Balochistan train blast kills 24, BLA claims suicide bombing
A blast near a Quetta railway track killed at least 24 people, including women and children, and the Baloch Liberation Army said its Majeed Brigade carried out the attack.

A powerful blast in Quetta killed at least 24 people and injured about 70 more after it struck a train carrying military personnel and their families near a railway track in the Faquir Abad area, deepening concerns over security in Pakistan’s restive Balochistan province. Officials said the toll could still rise as rescue teams worked through the wreckage.
The explosion derailed at least two coaches and sent fire and thick black smoke into the air.
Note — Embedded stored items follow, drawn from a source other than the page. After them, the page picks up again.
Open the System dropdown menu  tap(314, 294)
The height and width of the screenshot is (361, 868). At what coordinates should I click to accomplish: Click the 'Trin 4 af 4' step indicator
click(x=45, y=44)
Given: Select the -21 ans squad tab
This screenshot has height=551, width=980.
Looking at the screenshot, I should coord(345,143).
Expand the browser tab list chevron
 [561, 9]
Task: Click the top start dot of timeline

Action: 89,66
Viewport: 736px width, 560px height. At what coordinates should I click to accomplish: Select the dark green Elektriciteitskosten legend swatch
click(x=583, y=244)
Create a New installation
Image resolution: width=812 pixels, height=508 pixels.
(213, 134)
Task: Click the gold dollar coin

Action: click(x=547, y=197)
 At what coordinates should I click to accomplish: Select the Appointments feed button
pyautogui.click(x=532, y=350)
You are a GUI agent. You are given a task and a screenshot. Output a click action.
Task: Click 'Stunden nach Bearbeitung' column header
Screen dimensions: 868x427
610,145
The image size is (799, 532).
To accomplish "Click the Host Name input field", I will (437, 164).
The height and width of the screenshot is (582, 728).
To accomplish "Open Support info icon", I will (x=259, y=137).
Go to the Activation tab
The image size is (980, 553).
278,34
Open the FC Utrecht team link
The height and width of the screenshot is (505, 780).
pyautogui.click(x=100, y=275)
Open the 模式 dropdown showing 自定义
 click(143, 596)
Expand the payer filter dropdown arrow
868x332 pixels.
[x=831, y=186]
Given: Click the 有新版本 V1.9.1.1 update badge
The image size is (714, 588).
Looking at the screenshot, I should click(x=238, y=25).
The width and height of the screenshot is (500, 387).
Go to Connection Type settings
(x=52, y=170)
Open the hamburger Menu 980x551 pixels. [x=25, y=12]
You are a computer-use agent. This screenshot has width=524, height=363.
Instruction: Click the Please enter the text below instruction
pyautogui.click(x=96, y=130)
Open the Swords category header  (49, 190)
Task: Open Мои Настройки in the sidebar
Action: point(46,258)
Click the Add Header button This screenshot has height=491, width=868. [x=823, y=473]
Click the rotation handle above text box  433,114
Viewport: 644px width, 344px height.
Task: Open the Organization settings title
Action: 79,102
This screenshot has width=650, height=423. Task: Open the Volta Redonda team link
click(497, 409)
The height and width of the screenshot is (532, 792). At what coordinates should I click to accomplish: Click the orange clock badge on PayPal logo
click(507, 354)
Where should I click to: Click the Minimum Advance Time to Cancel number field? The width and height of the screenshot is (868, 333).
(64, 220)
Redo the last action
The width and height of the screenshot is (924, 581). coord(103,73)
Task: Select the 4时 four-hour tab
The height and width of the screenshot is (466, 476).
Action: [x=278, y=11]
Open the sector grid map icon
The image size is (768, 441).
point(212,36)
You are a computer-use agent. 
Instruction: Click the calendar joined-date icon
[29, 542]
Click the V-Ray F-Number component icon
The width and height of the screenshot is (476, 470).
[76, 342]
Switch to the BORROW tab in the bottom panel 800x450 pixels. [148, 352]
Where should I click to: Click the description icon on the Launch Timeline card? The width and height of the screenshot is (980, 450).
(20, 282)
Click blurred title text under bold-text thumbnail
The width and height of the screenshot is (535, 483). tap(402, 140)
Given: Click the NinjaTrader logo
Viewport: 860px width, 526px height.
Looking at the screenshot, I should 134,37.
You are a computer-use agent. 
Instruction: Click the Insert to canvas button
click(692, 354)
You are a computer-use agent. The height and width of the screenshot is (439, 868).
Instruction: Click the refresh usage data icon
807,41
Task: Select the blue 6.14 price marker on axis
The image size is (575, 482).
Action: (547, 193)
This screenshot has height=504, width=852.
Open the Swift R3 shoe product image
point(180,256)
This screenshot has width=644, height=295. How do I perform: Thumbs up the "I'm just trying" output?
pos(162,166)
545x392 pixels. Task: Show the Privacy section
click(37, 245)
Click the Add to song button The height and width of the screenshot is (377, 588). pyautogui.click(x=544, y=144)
Security forces cordoned off the area as rescue operations continued, with officials describing the blast as severe and warning that more victims could be found amid the damage. The attack hit the provincial capital of Balochistan, a province that has long faced a low-level separatist insurgency and repeated assaults on transport and security targets.
Prime Minister Shehbaz Sharif called the attack a “cowardly act of terrorism” on social media. Balochistan Chief Minister Sarfraz Bugti said “innocent civilians, including women and children” were among the dead, underscoring how the violence reached beyond the intended military target and once again left families caught in the blast zone.

The Baloch Liberation Army claimed responsibility and said its Majeed Brigade carried out a suicide bombing. The outlawed separatist group has spent years challenging Pakistan’s central government and has repeatedly targeted security forces, government installations and civilians in Balochistan. Quetta has remained a focal point of that violence because of its rail links, military presence and symbolic importance as the provincial capital.
The attack also revived memories of a major suicide bombing at a train station in Balochistan in 2024 that killed at least 26 people, including soldiers. With another mass-casualty strike hitting rail infrastructure, the latest blast exposed how vulnerable civilian and military transport remains in a province where the insurgency has outlasted repeated promises of tighter security and stronger federal control.